В самом деле. Родилась я в 1931 году в Москве, была, как и все мои ровесники, пионеркой, потом комсомолкой. До “дела врачей” я не ощущала себя чужой в малых группах — что в школе, что в университете. Именно поэтому в моей памяти почти фотографически отпечатались отдельные эпизоды отчуждения — например, когда в 1949 году в разгар кампании против космополитов у нас в школе отменили обсуждение нового романа Эренбурга “Буря” (подробно об этом рассказано в мемуарных очерках “О нас — наискосок”, включенных в мою книгу “Внутри истории” (М., 2002).
Вы можете мне верить или не верить, но за четыре года, что я носила пионерский галстук, я ни разу не задумалась о том, что именно он символизирует и почему он красный. Я и сегодня не могу сказать, что испытывала чувство искреннего подъема при звуках “Интернационала”, поскольку это подразумевает, что где-то рядом были люди, которые могли бы, допустим, этот подъем изображать или даже пародировать. Более того, пародии на этот гимн мне и сейчас неприятны. Видимо, я не принадлежу к числу тех, кто может расставаться со своим прошлым, смеясь.

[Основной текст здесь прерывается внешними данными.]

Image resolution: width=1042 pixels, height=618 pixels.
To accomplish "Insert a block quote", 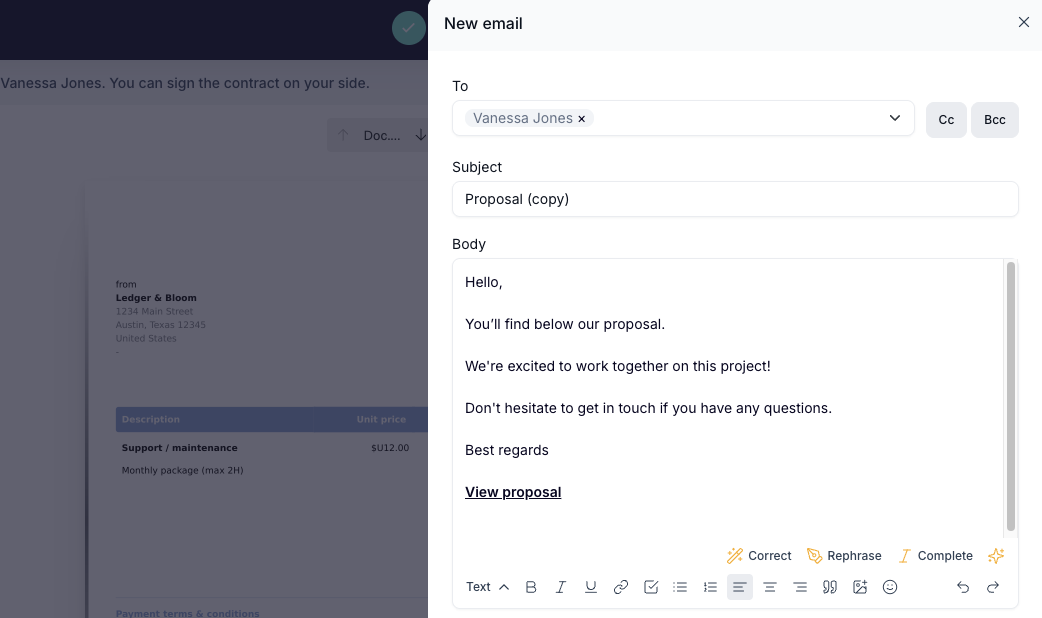I will tap(829, 587).
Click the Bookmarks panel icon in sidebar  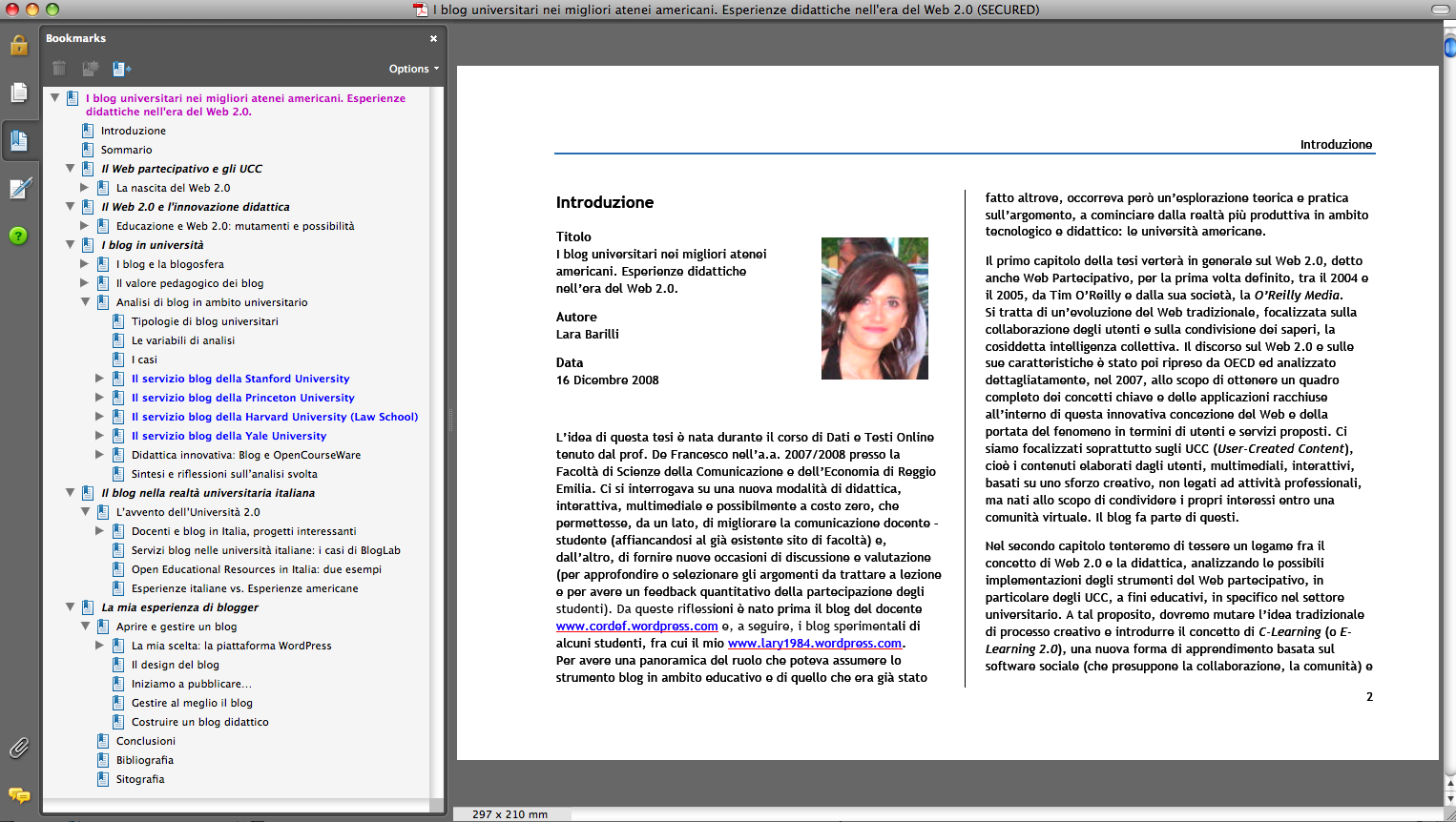pyautogui.click(x=19, y=141)
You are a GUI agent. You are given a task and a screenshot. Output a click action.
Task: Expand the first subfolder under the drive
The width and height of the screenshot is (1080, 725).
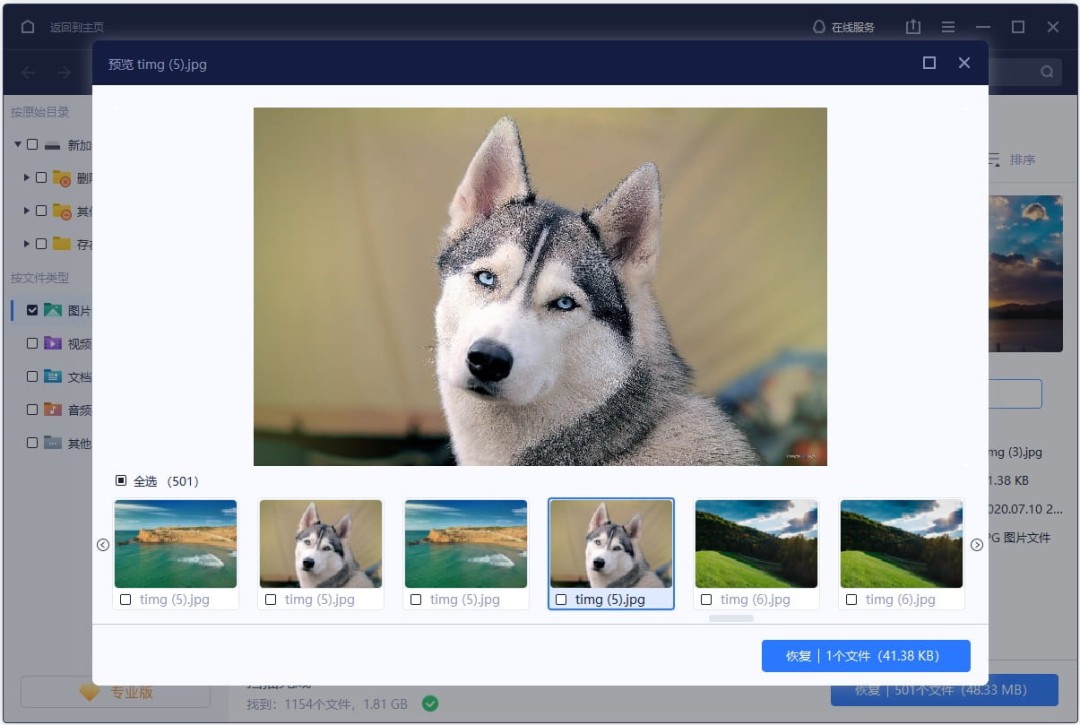click(27, 177)
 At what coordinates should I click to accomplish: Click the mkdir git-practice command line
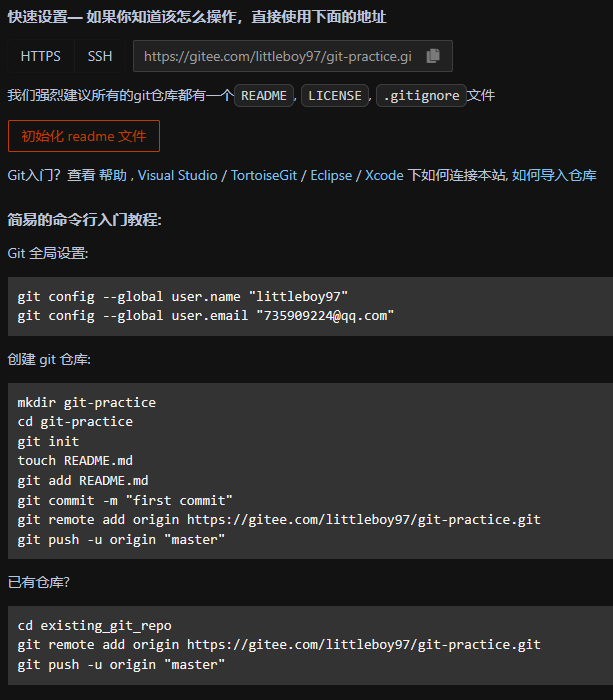(87, 403)
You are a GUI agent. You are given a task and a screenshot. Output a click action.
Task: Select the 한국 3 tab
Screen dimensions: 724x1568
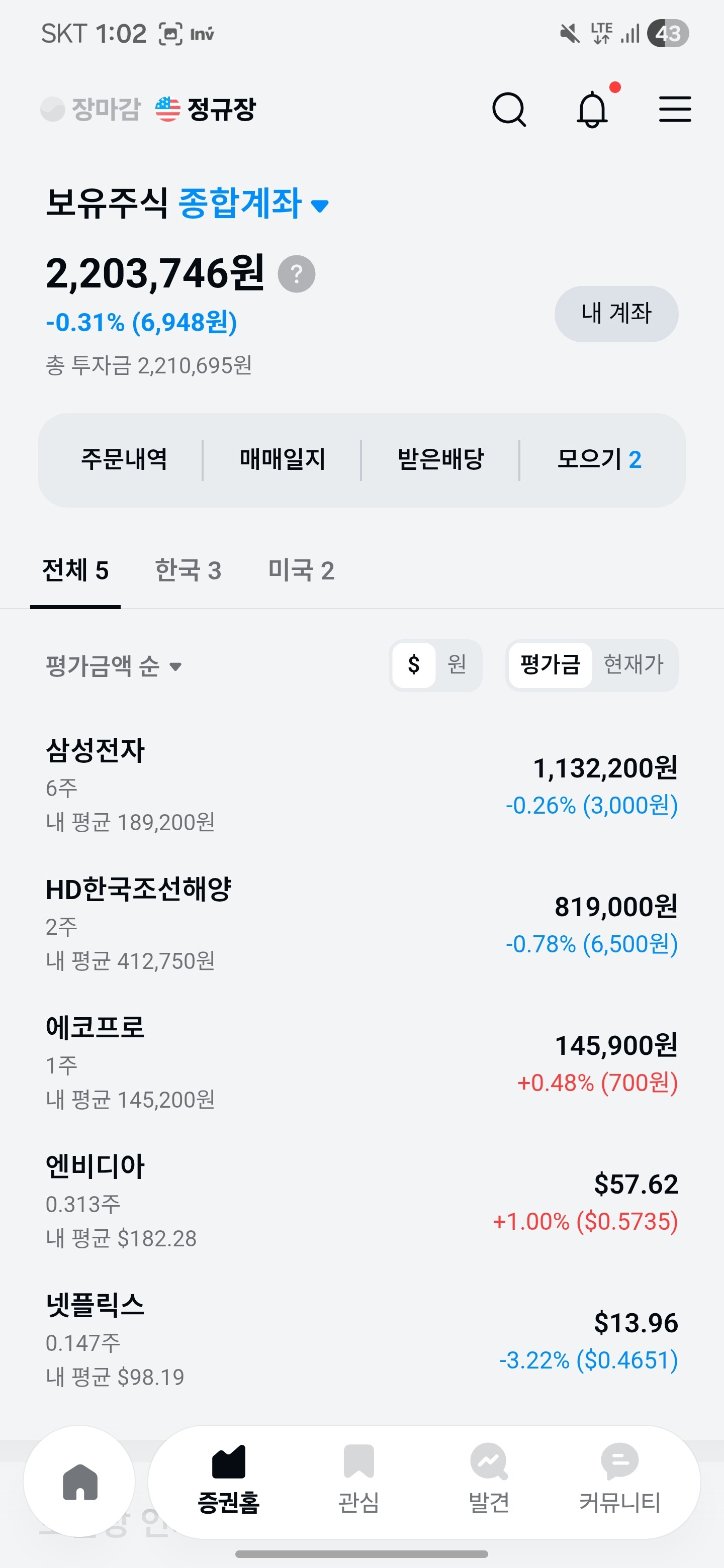click(188, 571)
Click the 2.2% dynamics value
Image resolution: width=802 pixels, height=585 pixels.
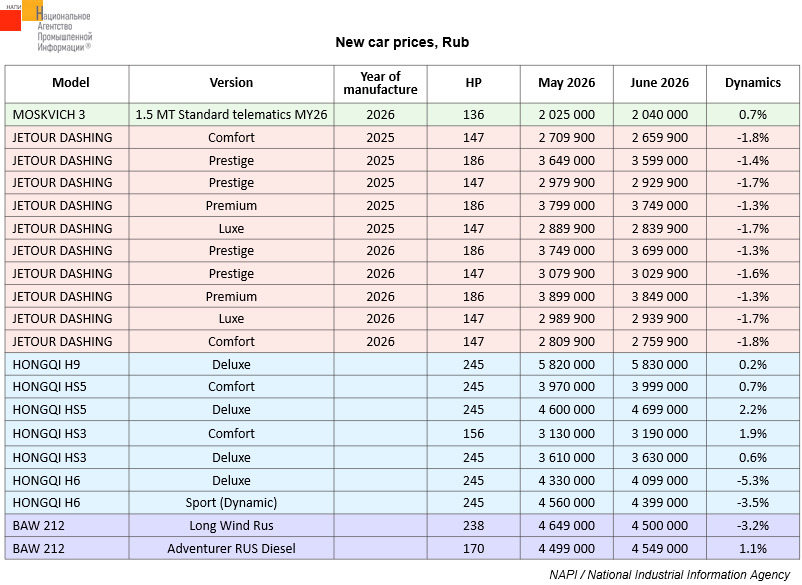pos(752,410)
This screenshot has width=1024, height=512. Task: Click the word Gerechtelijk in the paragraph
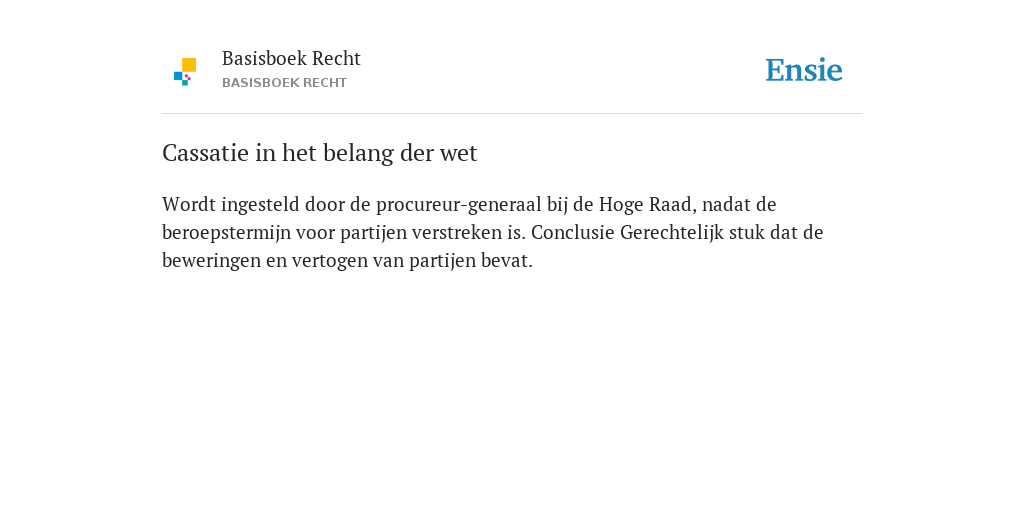coord(672,232)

Итак, я была советским человеком, то есть аборигеном той, советской культуры. Потом я перестала им быть — но это происходило весьма постепенно. В результате в моей памяти сохранились довольно отчетливые представления не только о фактуре советского быта (впрочем, ограниченные опытом городской жизни, притом в столице), но и об эволюции этого быта. Недавно в разговоре с молодой женщиной 1980 года рождения я упомянула, что еще в начале шестидесятых годов в Москве посуду мыли мылом и питьевой содой. Ответом мне было недоверчивое удивление: “А разве “Фэйри” тогда не было?” Не было — но не только жидкостей для мытья посуды, но и горячей воды — в большинстве коммунальных кухонь. По-моему, мне не поверили…
* * *
Впервые я почувствовала себя “аборигеном”, читая лет десять назад уж не помню чьи культурно-антропологические соображения о “главной” советской поваренной книге. В СССР “Книга о вкусной и здоровой пище” долгие годы была единственной книгой по кулинарии. К тому же, хоть она и выходила двенадцатью изданиями, ее еще надо было достать. (Для молодых читателей поясню, что книги В.В. Похлебкина появились по меньшей мере двадцатью годами позже).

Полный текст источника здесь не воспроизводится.